No amount of wealth-hoarding surprises me anymore as this is the fifth year of these painful tours across Turtle Island, where I share the concept of Radical Redistribution.

We always get a police escort within seconds, and the police usually realize they can’t arrest us even though they would like to, but this was up there next to Philadelphia’s Main Line, Bel Air and Tiburon in so-called Marin. All colonial cities that just like Denver, practice this violence called sweeps, from the evil destruction of poor people’s boats in Marin and then their peaceful encampments, to the arrests with weaponry of houseless people on Venice Beach last week, to the violence of scheduled sweeps in Denver and People Cages (open air cages created for houseless people) in St. Petersburg, Florida and San Francisco under London Breed, to the violence threatened against Cob on Wood right here in Oakland.
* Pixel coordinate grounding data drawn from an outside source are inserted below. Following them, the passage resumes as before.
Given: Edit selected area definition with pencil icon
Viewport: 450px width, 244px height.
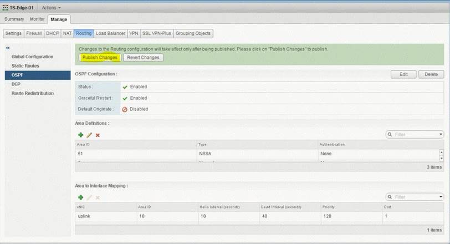Looking at the screenshot, I should pos(89,135).
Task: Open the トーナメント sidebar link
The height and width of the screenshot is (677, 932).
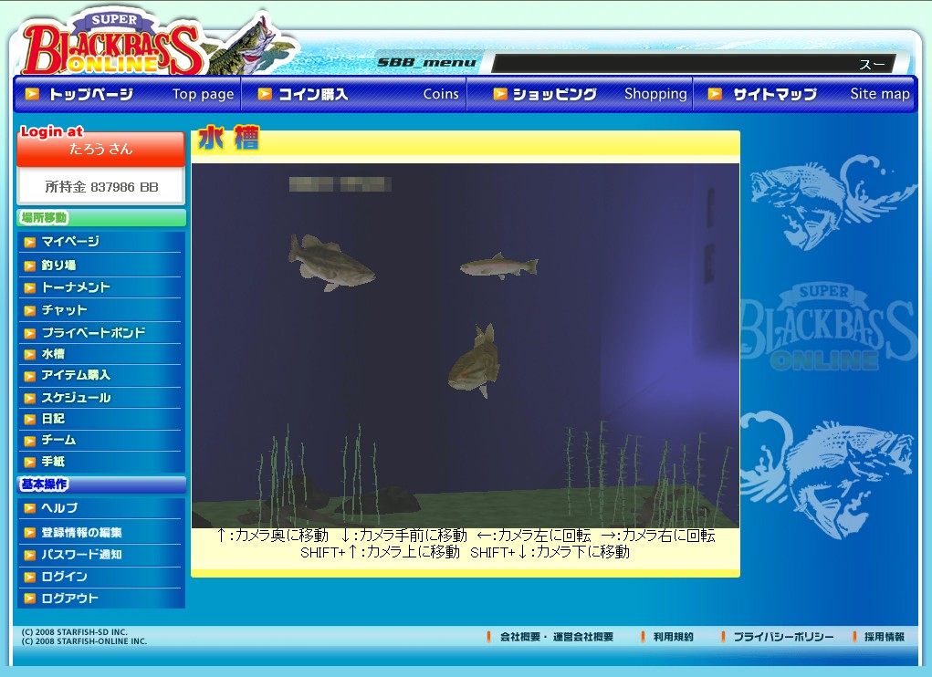Action: (76, 287)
These wealth-hoarders are never approached to share these resources they continue to hoard, as a matter of fact they are never even mentioned as a resource for support of people who have nothing. 

This is why we say it’s not a protest, it’s a sharing of a medicine to the disease of wealth-hoarding and land-stealing. Because we have all been lied to. Including wealth-hoarders.

But the only way we poor and houseless people were able to build homefulness is though this medicine of Radical Redistribution and ComeUnity Reparations, and so we know that housed people and houseless people can actually collaborate and my new hashtag #WeCanKeepUsHoused is real.

It just takes wealth-hoarders to listen to poverty skolaz and stop the lie of about us—without moves like Salt Lake City’s model that no one wants to be in.

Violent gentrification in Denver

Denver is a huge example of violent gentrification. There are brand-new condos and high rises springing up in every corner. There are multi-plexus and strip mall and huge malls and police stations and hipster bars —and just as in San Francisco, there really is no place for poor people. 

It’s not shocking that removal of houseless people is constant and violent and organized. But lo and behold, just like every one of these colonial towns from Occupied Shinnecock Nation (aka the so-called Hamptons) to occupied Tongva land aka LA, to San Francisco, there were neighborhoods hidden, places so gated you don’t even know they exist. No one talks about them and they are never considered when discussing budget shortfalls and even so-called income inequality 

“The Police come around here at least twice a day, and then a private mall security, we have to move all the time, we can usually sit here for maybe an hour and then its arrest or harassment,” said Billie from So-called Denver.

At Amache, the site of a Japanese concentration camp, we were graciously given a tour by high school students in the area and the words and images were reminiscent of this plantation nation, full of colonial genocide, incarceration, arrest, death and removal. “My family were in Tule Lake, “said Momii Palapaz, an elder poverty skola who joined us on this UnTour and helped to steward us through this very difficult journey of tears and resistance. 

“We have our own ways of healing and living and honoring our culture and Mother Earth,” said elder medicine and prayer carrier Chief Lee Plenty Wolf . We were gathered at the location of this year’s Sundance ceremony in Boulder Colorado. He was explaining how we as indigenous peoples have our own ceremonies and traditions that need to be returned to so we can heal ourselves.

This is why we do so much work on healing in all of our poor and indigenous people-led programs at POOR Magazine. It is complicated to actually MamaFest (as I call it) a poor people led solution to poverty, its complicated to hold all that trauma which doesn’t end just because you get a shelter bed or a pill or a roof. 

These are the teachings we share and learn and live at Homefulness and we’ll be inviting people into the upcoming Decoloniation /DegentriFUKation Seminar at PeopleSkool on August 28/29th ( it will be on zoom and in person, for poverty skolaz and people with privileges) We are working with folks across Turtle Island to launch their own Homefulness— and maybe just maybe the City of Oakland can just let us houseless people how houseless people. Homefulness.